PROBLEM DESCRIPTION:
Lines containing the string "février": how many are there below? Answer with the number only.

GIVEN INFORMATION:
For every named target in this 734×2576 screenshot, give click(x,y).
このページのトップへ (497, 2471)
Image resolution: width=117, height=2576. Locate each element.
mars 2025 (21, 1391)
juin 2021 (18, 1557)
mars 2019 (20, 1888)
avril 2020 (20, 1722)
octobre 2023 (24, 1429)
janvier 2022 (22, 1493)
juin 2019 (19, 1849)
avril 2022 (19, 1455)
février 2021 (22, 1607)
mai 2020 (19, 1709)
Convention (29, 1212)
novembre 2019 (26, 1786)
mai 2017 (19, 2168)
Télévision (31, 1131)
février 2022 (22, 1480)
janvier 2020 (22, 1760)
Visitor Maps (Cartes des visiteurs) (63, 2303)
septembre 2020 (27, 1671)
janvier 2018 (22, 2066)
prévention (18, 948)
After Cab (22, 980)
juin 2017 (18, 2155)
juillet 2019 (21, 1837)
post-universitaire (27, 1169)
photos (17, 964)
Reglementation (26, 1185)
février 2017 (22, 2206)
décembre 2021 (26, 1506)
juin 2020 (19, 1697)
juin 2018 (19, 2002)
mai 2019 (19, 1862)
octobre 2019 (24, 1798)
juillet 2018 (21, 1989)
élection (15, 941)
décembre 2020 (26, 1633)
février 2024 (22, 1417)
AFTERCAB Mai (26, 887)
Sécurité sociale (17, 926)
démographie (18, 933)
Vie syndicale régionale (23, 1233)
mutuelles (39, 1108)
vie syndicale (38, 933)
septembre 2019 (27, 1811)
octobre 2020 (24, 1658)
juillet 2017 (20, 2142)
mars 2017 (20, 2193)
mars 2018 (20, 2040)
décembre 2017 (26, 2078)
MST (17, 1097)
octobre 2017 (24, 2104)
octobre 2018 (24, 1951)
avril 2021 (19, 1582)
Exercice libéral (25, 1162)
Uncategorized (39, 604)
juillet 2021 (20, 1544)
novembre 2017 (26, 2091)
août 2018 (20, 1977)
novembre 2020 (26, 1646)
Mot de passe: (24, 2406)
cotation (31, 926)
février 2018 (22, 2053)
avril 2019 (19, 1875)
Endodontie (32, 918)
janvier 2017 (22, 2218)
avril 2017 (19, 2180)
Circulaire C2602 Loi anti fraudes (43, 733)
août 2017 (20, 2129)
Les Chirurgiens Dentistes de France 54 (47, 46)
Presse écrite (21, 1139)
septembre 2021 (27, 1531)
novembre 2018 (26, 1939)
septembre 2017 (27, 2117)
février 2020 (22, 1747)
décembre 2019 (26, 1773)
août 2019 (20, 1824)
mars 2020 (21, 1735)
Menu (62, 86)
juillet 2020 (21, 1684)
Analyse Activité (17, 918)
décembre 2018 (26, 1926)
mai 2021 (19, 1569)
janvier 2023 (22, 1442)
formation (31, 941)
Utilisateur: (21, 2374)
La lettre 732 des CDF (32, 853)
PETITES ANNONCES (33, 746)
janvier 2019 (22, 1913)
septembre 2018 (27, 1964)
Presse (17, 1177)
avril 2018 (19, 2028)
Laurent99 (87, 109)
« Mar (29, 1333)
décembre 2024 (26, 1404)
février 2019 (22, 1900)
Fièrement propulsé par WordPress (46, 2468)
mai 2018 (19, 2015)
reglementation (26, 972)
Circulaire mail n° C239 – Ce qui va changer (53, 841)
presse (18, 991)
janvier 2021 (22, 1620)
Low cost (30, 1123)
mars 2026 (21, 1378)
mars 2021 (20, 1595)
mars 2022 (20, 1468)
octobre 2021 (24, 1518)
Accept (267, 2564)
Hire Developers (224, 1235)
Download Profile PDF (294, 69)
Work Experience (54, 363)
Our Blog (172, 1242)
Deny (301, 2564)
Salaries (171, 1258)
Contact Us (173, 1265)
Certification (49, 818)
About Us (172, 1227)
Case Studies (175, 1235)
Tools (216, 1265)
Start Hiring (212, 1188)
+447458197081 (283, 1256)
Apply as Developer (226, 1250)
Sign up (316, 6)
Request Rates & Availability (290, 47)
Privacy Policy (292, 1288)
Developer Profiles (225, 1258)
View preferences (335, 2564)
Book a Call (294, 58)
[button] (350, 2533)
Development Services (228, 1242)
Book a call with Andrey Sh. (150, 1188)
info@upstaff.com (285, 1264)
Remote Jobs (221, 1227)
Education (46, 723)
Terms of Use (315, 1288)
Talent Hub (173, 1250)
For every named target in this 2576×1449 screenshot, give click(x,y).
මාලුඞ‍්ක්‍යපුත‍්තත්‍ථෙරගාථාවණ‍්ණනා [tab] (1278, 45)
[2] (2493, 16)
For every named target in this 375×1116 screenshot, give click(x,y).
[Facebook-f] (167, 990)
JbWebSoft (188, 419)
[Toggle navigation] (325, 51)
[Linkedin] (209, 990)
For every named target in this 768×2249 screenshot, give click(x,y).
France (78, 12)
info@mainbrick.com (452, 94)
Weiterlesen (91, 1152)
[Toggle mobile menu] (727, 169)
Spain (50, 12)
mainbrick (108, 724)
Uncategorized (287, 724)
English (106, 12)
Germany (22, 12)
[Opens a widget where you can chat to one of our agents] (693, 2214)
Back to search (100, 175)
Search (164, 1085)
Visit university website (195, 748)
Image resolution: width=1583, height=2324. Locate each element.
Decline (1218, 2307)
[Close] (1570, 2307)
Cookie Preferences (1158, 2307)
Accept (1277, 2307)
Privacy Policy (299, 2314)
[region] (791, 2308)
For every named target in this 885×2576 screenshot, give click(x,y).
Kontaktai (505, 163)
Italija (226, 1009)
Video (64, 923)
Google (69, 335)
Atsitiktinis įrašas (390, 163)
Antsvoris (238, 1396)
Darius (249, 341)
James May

RESULT OF THIS TASK:
7